The man in the mirror held his attention as the light and shadow acted in concert to take his body back six years. The diffused light softened and hid the scars; the light defined the bulk, outlined the body. His face, the right side deep in shadow, appeared normal. But he knew that if he turned on the lamp, he would see the mutilated stranger he had faced every day for six years. Martin did this to me. He knew that he should blame Martin for what he had lost, but he didn’t. He had thought he hated the man. He had spent a lot of the past six years brooding over Martin. But no matter how he tried, he did not hate Martin. Despite everything the man had done, what he felt was more pity than hatred.

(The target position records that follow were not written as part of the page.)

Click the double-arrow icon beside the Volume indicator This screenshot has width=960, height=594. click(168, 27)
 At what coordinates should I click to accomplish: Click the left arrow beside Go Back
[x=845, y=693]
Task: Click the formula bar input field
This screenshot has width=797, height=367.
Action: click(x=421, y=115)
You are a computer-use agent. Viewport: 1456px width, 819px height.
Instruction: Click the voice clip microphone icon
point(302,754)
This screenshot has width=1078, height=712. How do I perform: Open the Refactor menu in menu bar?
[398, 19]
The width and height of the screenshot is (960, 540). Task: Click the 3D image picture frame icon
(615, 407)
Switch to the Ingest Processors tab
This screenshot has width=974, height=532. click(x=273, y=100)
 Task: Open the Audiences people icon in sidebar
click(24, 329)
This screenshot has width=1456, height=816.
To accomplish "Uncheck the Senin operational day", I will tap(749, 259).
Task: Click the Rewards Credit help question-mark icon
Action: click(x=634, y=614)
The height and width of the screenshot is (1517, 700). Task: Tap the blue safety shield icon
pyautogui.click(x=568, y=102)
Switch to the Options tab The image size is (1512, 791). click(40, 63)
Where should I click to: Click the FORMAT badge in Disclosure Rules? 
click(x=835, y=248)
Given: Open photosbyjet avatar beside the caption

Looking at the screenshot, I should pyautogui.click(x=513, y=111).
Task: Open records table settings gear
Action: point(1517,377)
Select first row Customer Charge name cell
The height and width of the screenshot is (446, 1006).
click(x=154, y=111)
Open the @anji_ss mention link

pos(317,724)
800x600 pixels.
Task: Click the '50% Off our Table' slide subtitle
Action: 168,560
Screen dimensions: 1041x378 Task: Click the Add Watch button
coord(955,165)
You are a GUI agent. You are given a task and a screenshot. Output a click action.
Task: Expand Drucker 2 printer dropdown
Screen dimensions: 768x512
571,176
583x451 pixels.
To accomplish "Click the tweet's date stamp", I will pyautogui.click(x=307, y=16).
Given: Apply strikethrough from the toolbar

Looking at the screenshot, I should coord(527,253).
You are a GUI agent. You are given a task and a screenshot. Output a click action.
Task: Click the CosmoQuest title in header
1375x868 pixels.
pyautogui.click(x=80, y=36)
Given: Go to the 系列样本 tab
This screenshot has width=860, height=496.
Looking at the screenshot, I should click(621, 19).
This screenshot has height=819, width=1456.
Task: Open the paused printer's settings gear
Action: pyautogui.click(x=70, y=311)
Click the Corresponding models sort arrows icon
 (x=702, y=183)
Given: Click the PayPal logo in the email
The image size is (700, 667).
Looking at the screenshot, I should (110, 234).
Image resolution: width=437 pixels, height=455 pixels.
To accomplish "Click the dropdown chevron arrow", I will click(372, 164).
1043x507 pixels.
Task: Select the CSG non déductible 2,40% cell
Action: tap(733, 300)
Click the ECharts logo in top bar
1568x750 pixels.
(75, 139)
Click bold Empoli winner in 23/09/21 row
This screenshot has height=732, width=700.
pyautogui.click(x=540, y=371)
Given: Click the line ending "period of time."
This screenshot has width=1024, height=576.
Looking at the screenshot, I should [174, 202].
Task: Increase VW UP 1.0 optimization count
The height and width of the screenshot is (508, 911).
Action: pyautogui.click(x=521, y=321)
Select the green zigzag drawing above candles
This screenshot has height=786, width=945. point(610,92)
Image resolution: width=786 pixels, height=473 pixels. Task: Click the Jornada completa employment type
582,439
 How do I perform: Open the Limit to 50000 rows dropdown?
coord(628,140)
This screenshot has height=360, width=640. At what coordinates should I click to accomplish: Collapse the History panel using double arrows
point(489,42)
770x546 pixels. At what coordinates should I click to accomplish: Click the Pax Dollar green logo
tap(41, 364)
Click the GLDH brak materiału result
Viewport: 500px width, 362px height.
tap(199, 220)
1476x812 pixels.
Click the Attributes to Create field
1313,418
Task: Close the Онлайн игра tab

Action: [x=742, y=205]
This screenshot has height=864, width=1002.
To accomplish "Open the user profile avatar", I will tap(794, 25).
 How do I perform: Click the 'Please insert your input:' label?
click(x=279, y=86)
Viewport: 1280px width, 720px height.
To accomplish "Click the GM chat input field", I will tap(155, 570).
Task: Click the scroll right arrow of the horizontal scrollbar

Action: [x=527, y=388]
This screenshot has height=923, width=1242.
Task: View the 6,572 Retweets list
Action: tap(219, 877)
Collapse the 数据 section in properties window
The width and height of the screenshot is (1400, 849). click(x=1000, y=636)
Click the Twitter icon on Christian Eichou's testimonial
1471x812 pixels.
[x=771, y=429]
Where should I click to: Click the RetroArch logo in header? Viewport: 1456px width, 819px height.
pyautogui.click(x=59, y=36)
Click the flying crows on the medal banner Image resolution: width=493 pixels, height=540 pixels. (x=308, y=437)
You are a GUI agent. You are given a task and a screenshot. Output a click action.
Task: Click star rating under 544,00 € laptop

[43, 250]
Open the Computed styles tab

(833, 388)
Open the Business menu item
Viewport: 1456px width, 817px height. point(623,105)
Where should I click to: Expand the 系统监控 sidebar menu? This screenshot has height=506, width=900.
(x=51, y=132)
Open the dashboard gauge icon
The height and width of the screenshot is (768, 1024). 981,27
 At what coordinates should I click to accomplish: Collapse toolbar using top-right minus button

Paul remembered dreaming of the cougar. He had been climbing up the side of a mountain and had come face-to-face with her. He should have been afraid but wasn’t. Awake, he knew where the dream had come from. As a boy of eight or ten, Paul had accompanied Aaron and a hunting party of some neighbors who had set out to kill a marauding lion who threatened their livestock. The female cougar, though fatally wounded by a rifle bullet, had gotten away but then had turned and moved slowly back down a rock face to meet the pack of baying dogs that had been trailing her. She had managed to seriously maul two of the fierce dogs, but the relentlessly circling pack had proved too much for the weakened lioness. The dogs had had her down before the hunters had arrived and fired a bullet into her head, stilling her. Later the men, who were trying to understand her return down the rock face, had discovered that she had made her stand between the hunters’ dogs and her den. The dogs had found the den, and the men would have let the animals kill her twin cubs except that Paul had raised such a fuss, the lion hunters had spared them. Aaron and Paul had turned them over to the game warden a few days later. Paul had never discovered their fate.

Paul’s subconscious had conjured up the big cat. An Indian, having the same dream, might have thought the cat was a spirit guide appearing to give him warning or to show him the way to a victory over an adversary. Paul supposed that, figuratively speaking, he was the cat standing between his own den and the dogs-Martin Fletcher.

He moved to the window, parted the curtains, and looked out at the traffic on the street. He lit a cigarette, inhaled deeply, and stood there in the dark waiting for the first inkling of daylight that would put him one sunrise closer to Martin Fletcher.